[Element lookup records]
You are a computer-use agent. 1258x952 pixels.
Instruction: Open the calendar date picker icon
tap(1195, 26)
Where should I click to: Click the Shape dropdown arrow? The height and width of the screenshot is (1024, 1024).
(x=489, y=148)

[Aim of the exercise]: Copy out the lines of the material, from the line containing "Where should I" through the end of the material.

[Result of the task]:
Where should I click to: Click the Shape dropdown arrow? The height and width of the screenshot is (1024, 1024).
(x=489, y=148)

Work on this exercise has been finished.